=== Records shown ===

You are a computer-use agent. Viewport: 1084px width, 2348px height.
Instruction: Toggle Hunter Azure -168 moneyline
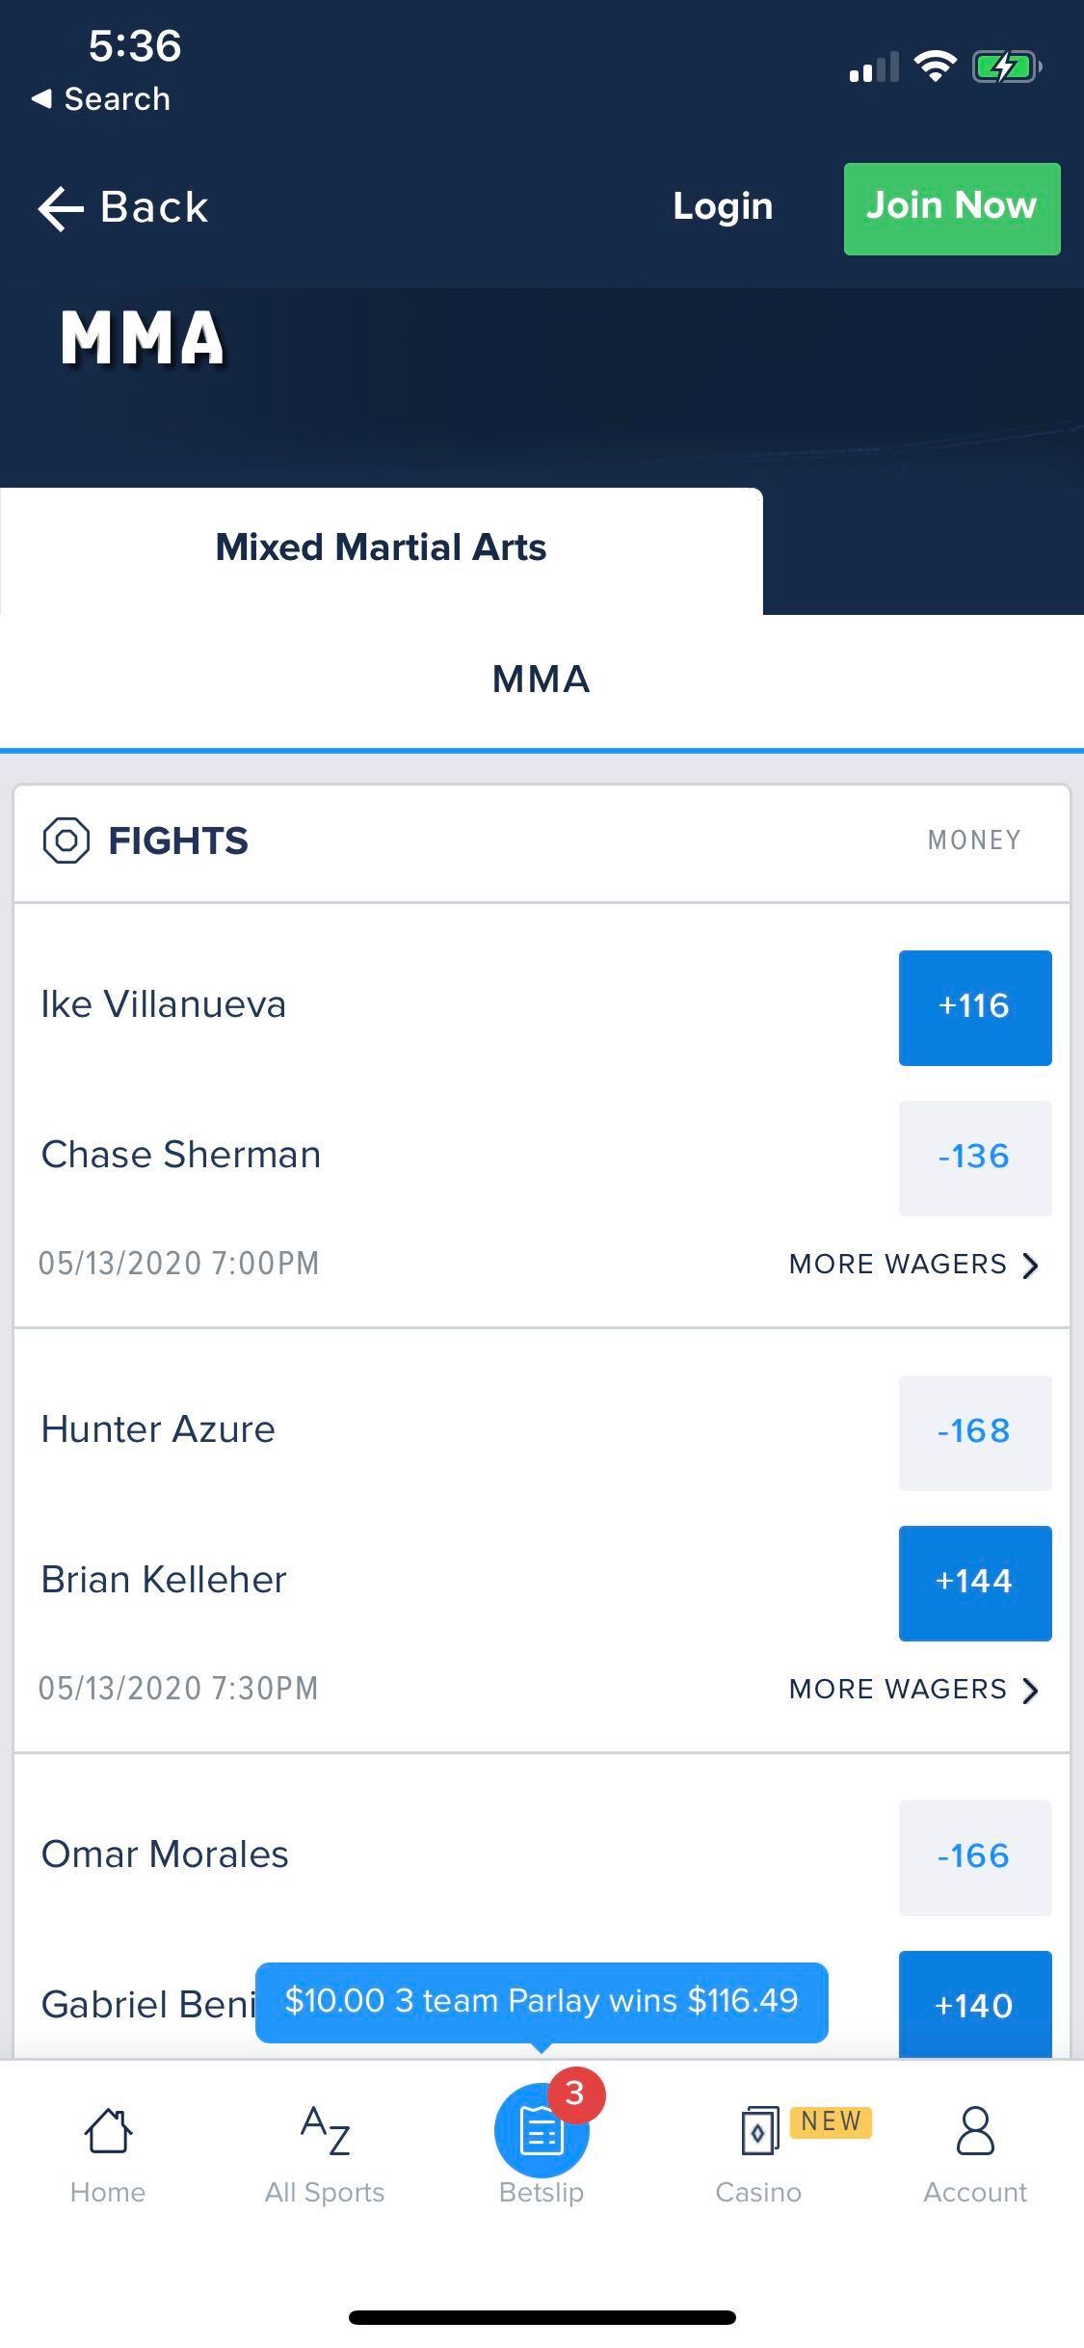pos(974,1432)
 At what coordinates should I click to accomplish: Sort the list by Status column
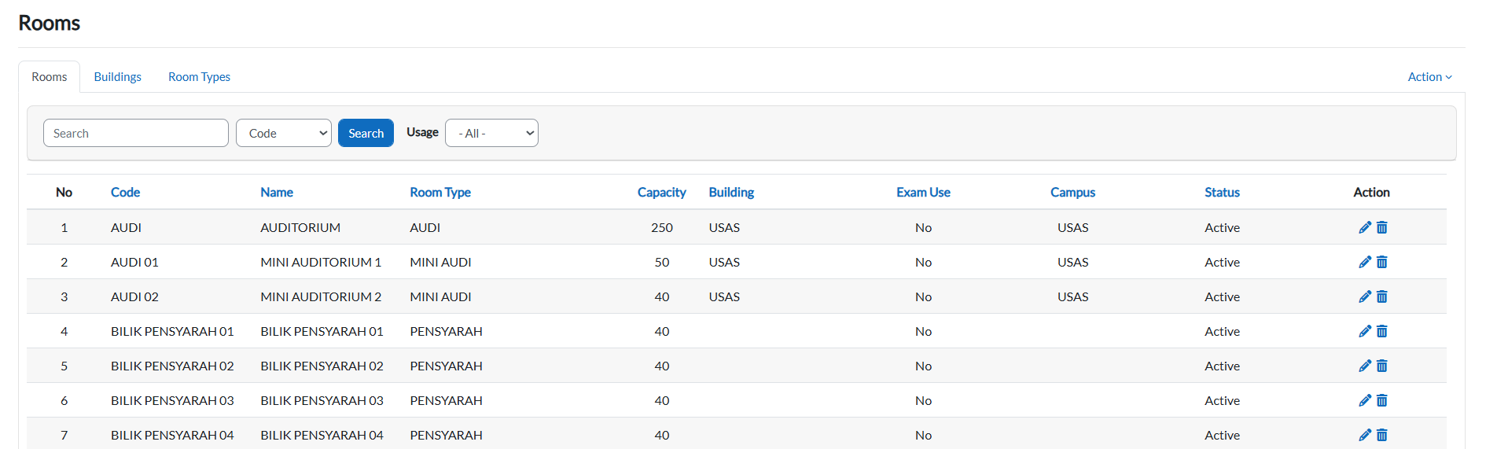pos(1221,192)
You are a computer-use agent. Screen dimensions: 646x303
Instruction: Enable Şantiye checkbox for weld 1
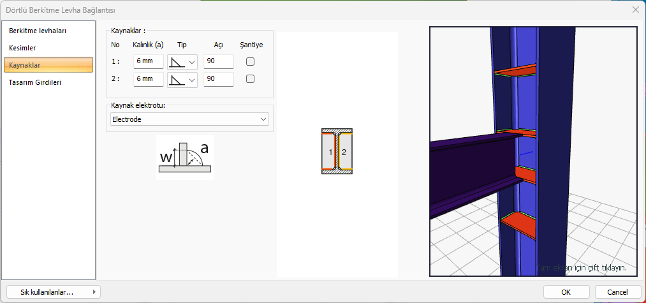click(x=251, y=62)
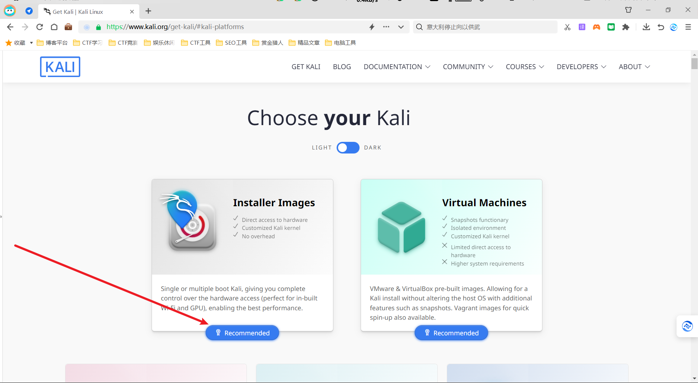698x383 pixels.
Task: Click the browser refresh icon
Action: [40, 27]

===
=== Records shown ===

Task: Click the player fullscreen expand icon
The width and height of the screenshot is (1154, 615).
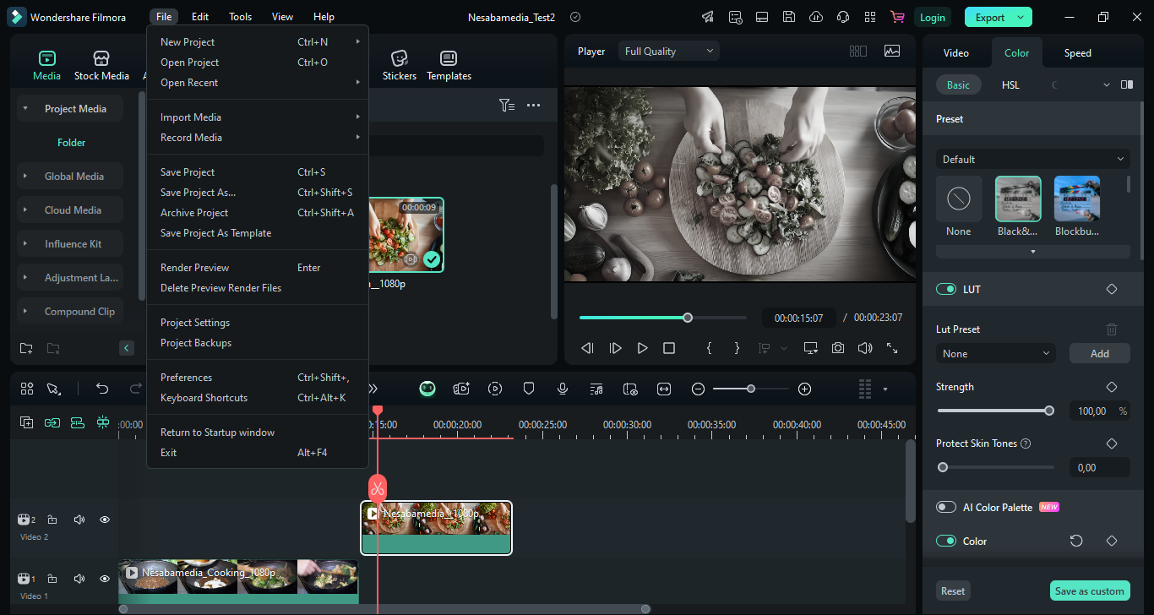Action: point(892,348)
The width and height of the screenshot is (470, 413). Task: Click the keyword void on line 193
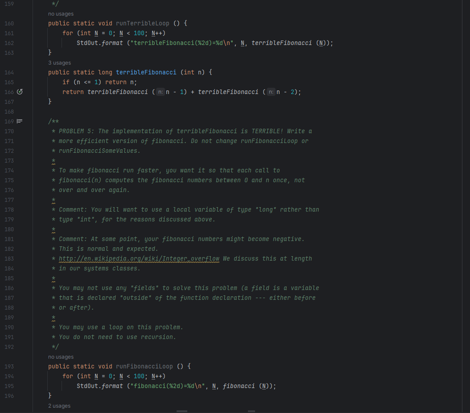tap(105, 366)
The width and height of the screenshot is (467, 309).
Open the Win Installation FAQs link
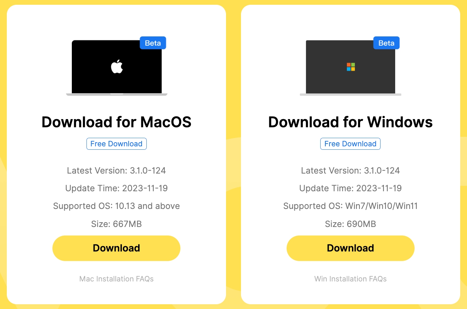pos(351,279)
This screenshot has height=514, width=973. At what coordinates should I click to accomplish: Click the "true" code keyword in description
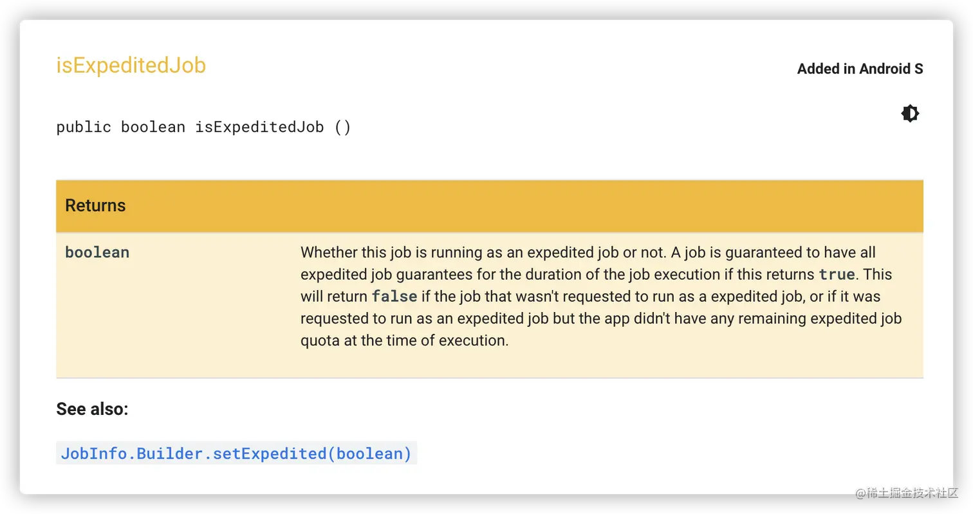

===
=== Records shown ===

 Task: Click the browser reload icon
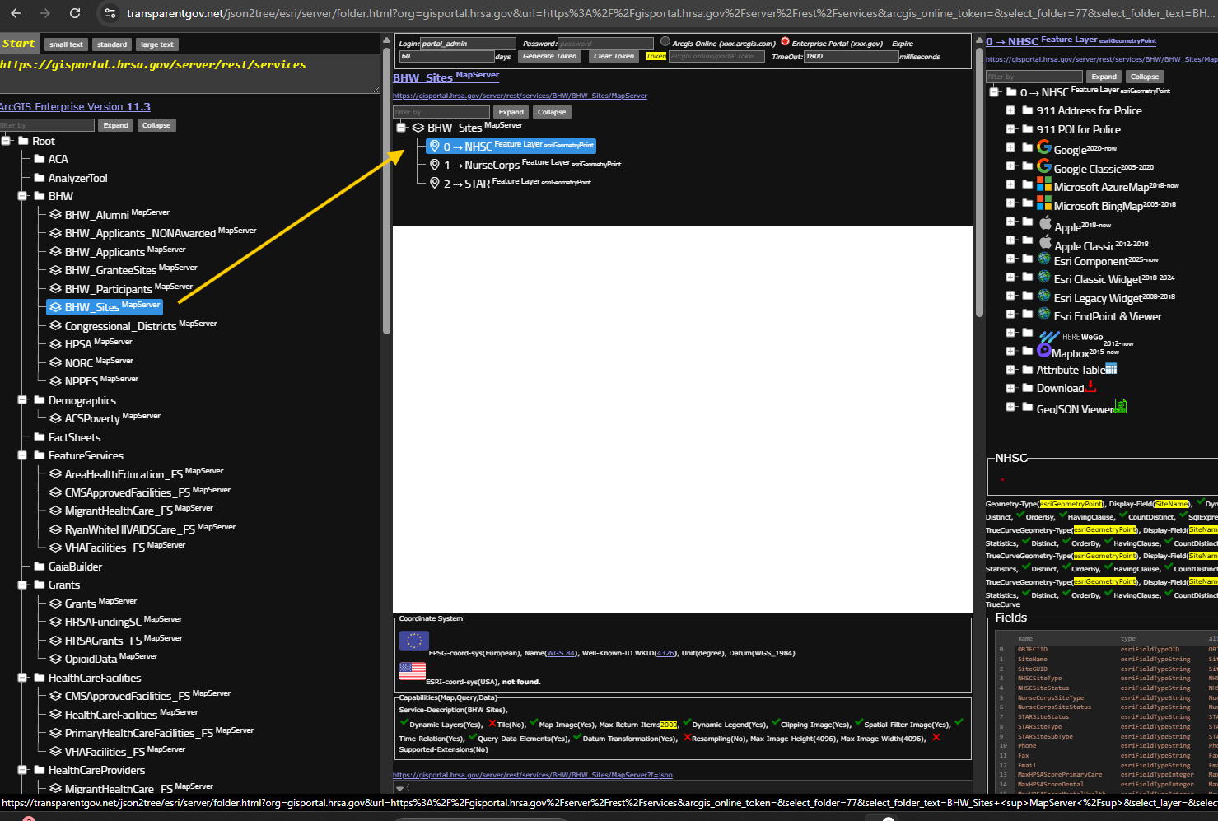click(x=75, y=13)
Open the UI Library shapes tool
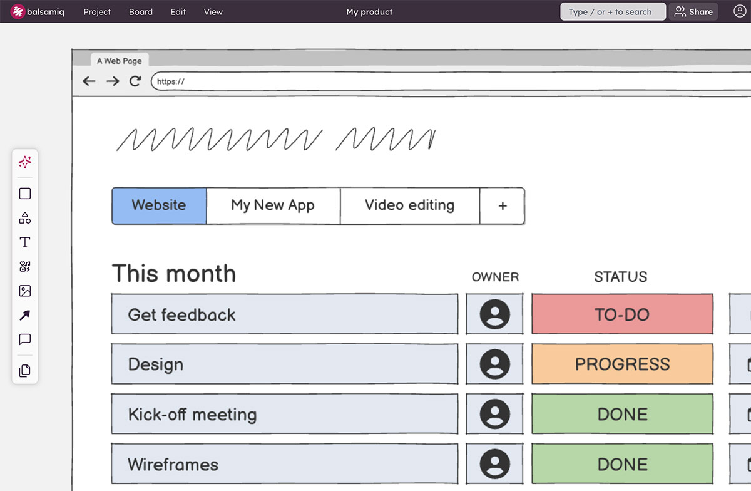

===

Task statement. Return exactly the stretch above whose first line contains "Task: Click the player fullscreen expand icon" and whose last line contains "This screenshot has", and nothing outside it. The pictures should not appear.

Output for this exercise.
Task: Click the player fullscreen expand icon
The width and height of the screenshot is (1154, 615).
Action: point(892,348)
The width and height of the screenshot is (470, 413). Task: Click the keyword void on line 193
tap(105, 366)
The width and height of the screenshot is (467, 309).
Open the Win Installation FAQs link
pos(351,279)
This screenshot has height=514, width=973. At what coordinates should I click to accomplish: Click the "true" code keyword in description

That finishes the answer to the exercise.